Using the data that follows, give the number of lines in which the word "Cisco" occurs. Write only the number.

[Opening SUPPLIED RECORDS section]

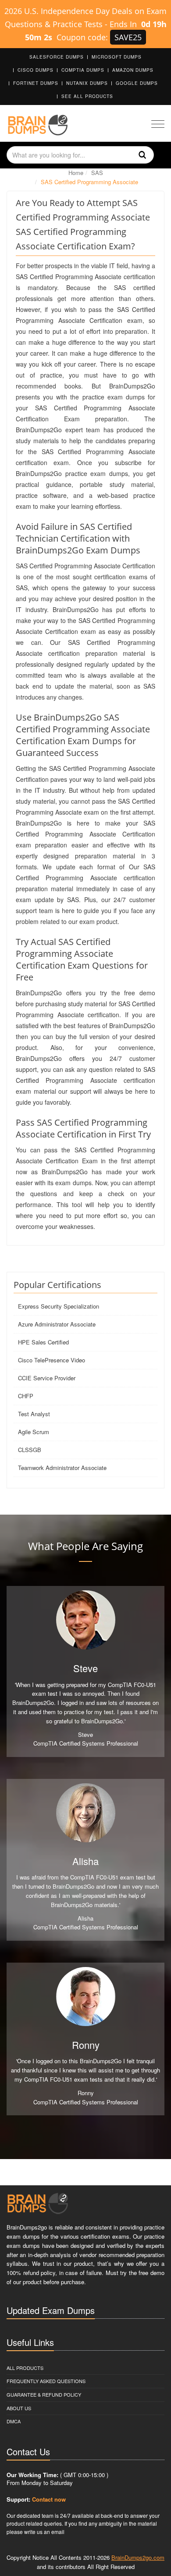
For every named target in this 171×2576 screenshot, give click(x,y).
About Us (19, 2408)
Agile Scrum (33, 1432)
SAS (97, 172)
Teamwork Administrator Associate (62, 1467)
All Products (25, 2367)
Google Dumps (137, 83)
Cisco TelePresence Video (51, 1360)
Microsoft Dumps (117, 57)
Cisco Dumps (35, 70)
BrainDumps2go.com (137, 2557)
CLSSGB (29, 1450)
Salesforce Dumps (56, 57)
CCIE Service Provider (46, 1378)
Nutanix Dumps (87, 83)
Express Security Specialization (58, 1306)
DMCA (14, 2421)
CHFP (25, 1396)
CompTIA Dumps (82, 70)
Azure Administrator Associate (57, 1324)
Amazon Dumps (132, 70)
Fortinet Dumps (35, 83)
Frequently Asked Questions (46, 2380)
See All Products (87, 96)
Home (75, 172)
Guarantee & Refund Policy (44, 2394)
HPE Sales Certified (43, 1342)
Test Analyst (34, 1414)
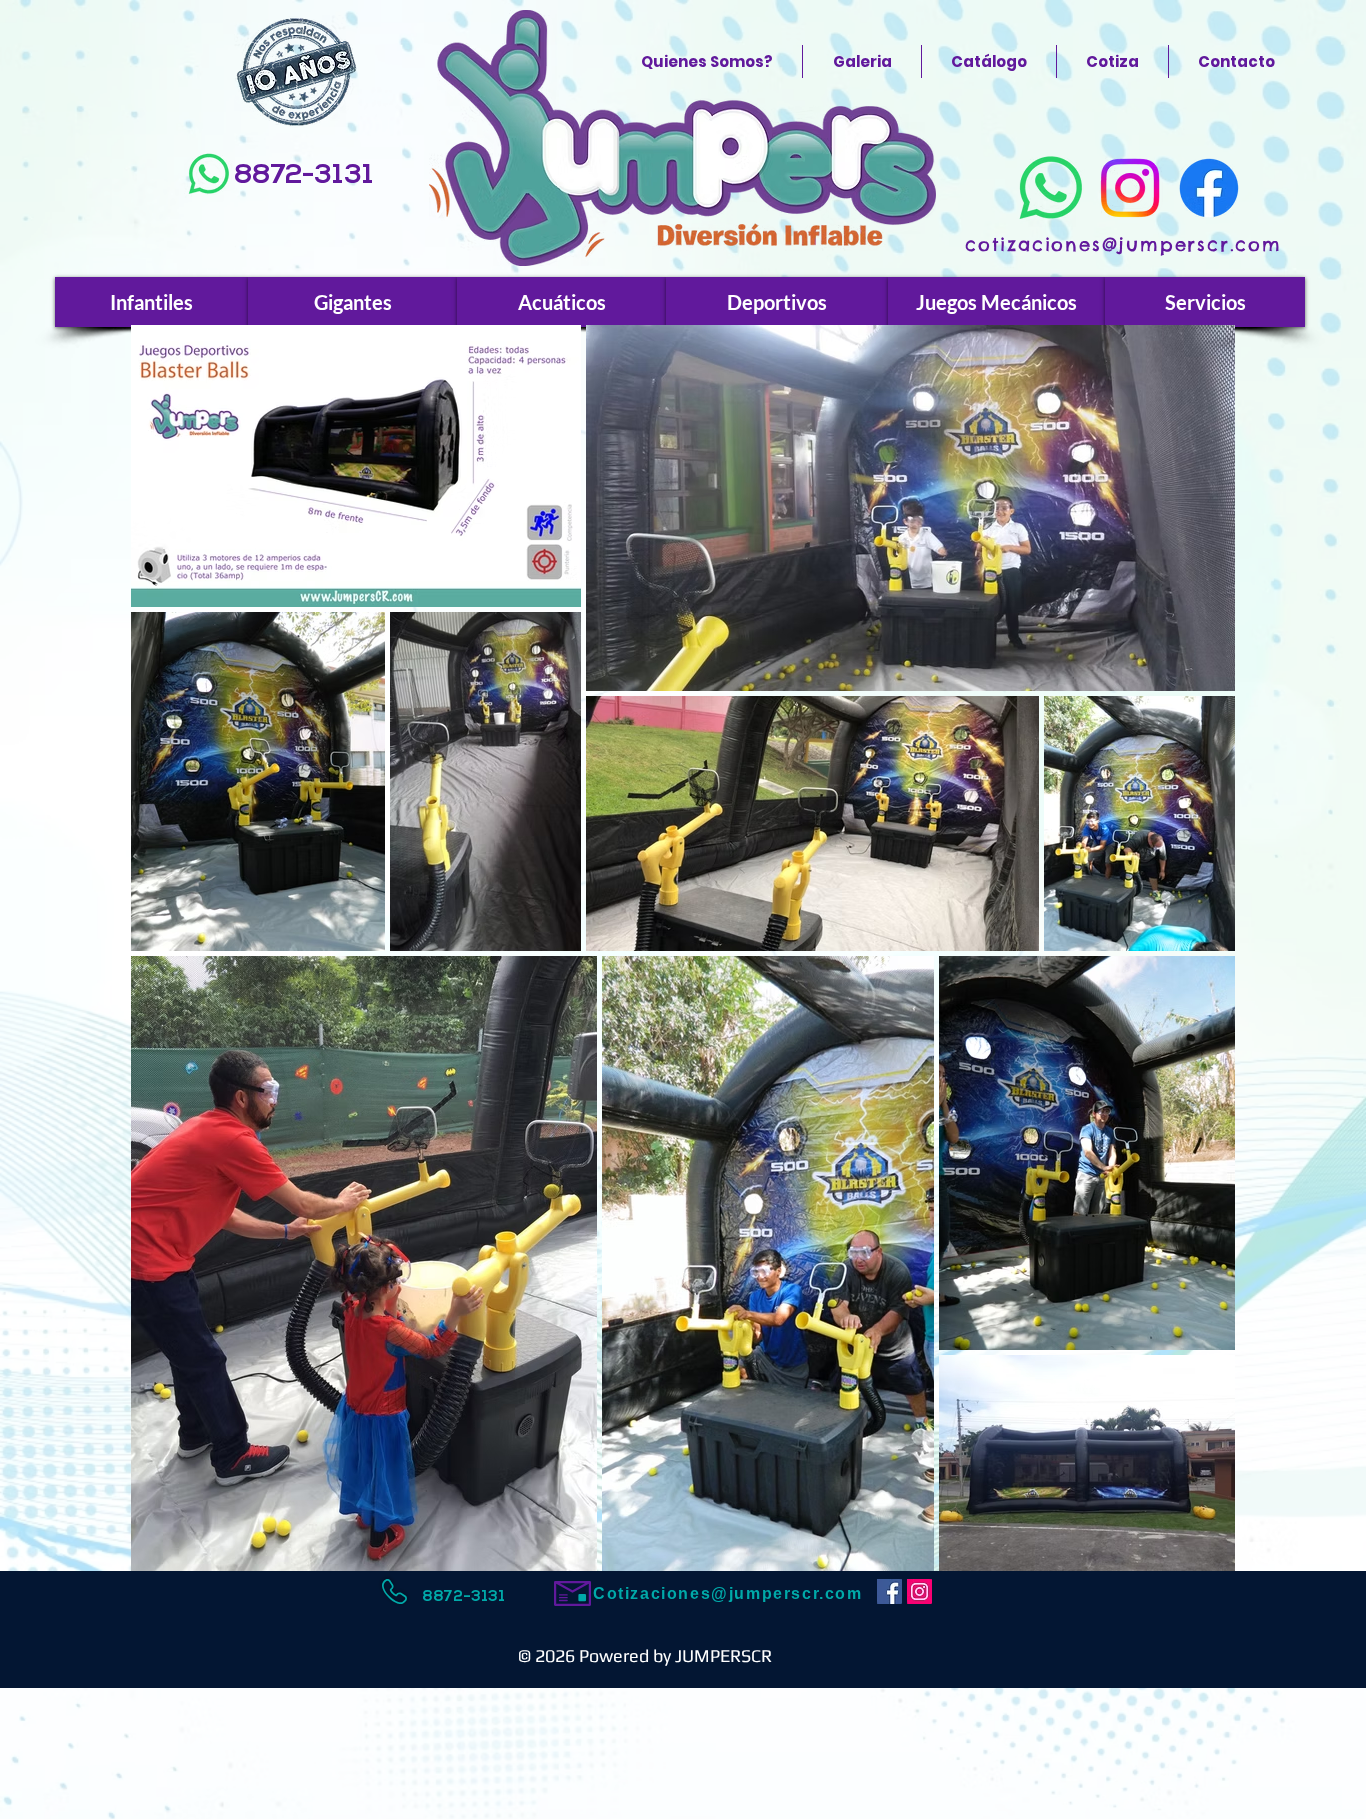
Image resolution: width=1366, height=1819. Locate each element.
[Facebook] (1209, 188)
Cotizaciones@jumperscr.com (728, 1593)
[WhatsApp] (209, 174)
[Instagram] (1130, 188)
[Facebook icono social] (889, 1591)
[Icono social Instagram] (919, 1591)
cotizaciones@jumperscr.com (1123, 244)
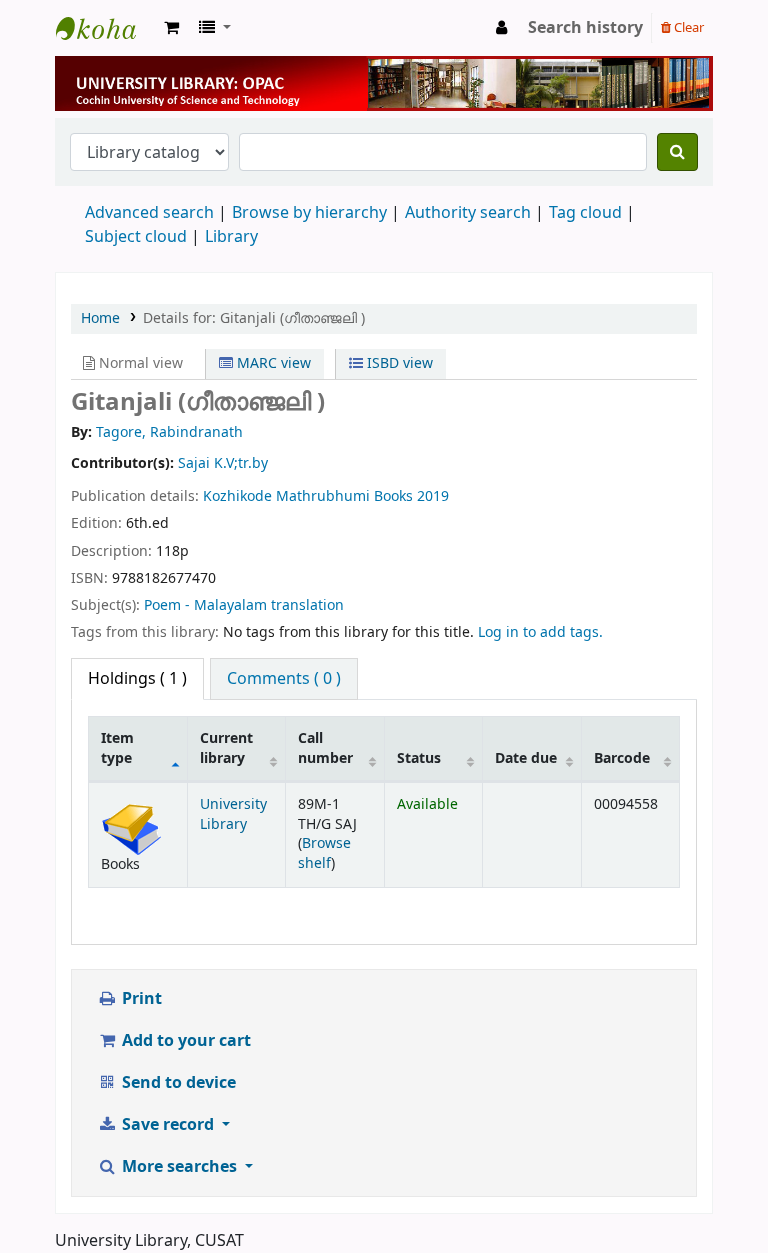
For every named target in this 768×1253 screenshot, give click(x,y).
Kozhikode (237, 496)
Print (140, 999)
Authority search (468, 213)
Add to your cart (184, 1041)
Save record (168, 1125)
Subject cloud (136, 237)
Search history (585, 28)
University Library (106, 28)
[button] (171, 28)
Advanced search (149, 213)
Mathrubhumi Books (344, 496)
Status (419, 758)
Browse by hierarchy (309, 213)
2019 (433, 496)
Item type (117, 748)
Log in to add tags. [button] (540, 632)
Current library (226, 748)
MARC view (272, 363)
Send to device (177, 1083)
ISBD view (398, 363)
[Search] (677, 152)
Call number (325, 748)
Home (100, 318)
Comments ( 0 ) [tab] (284, 679)
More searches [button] (179, 1167)
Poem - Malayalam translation (244, 605)
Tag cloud (585, 213)
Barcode (622, 758)
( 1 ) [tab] (137, 679)
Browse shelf (324, 853)
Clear (687, 27)
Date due (526, 758)
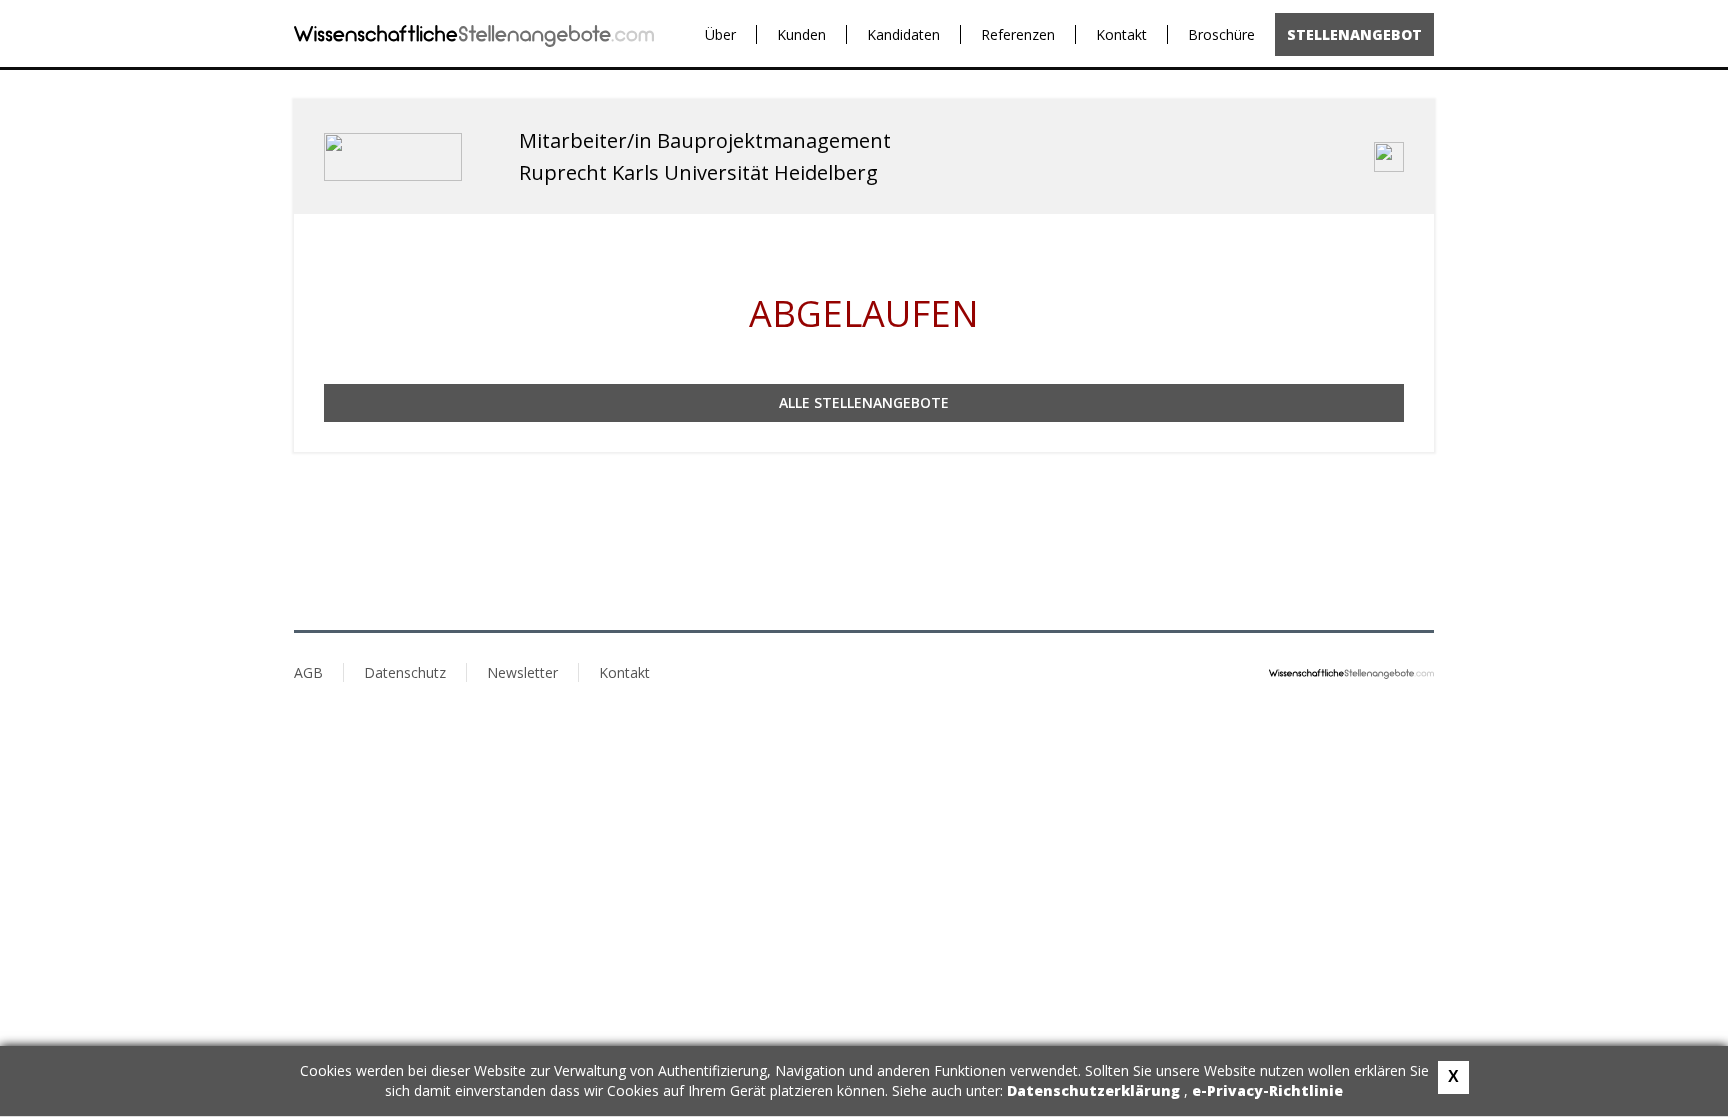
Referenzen (1018, 34)
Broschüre (1221, 34)
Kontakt (1121, 34)
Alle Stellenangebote (864, 402)
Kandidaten (903, 34)
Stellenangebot (1354, 34)
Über (720, 34)
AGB (308, 672)
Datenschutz (405, 672)
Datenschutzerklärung (1095, 1090)
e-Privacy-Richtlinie (1267, 1090)
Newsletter (522, 672)
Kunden (801, 34)
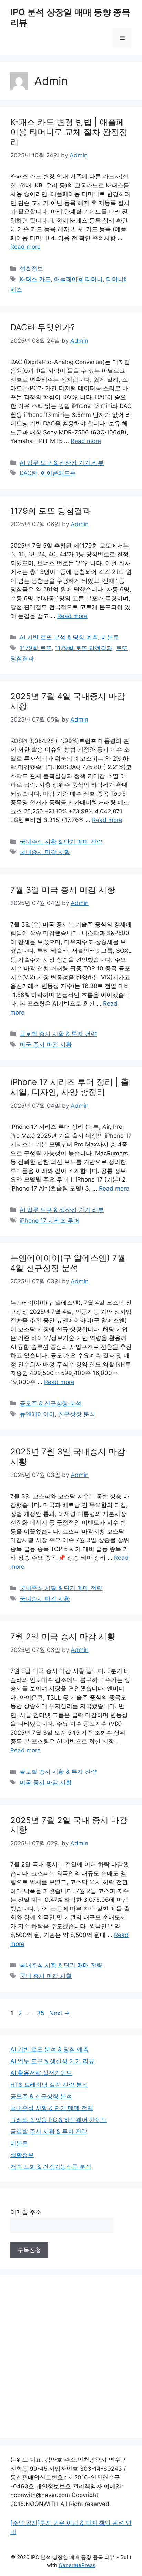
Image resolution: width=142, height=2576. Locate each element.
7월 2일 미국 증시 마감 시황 (62, 1637)
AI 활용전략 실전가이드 (41, 2072)
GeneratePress (77, 2565)
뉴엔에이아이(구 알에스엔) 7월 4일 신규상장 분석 (67, 1263)
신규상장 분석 (76, 1414)
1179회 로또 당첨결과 (50, 511)
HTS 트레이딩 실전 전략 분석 (49, 2084)
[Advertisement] (71, 2357)
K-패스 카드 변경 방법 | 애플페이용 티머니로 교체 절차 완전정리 (69, 132)
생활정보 (31, 268)
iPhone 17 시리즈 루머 (49, 1220)
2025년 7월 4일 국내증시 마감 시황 (67, 701)
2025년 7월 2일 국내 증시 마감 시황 (69, 1825)
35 (41, 2013)
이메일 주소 (25, 2211)
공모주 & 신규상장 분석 (50, 1403)
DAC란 (28, 473)
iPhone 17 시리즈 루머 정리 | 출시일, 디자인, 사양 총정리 (69, 1087)
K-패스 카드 (35, 279)
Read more (25, 246)
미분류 (110, 637)
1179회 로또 (36, 648)
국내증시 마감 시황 (45, 852)
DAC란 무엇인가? (42, 327)
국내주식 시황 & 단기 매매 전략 (61, 841)
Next (59, 2013)
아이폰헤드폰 (58, 473)
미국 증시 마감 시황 (46, 1044)
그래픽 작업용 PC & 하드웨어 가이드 (58, 2119)
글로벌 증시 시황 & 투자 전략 (58, 1033)
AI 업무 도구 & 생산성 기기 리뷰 (62, 462)
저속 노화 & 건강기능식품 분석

[Closing SUPPLIED RECORDS section]

▶ _ANSWER TO THIS TASK_
2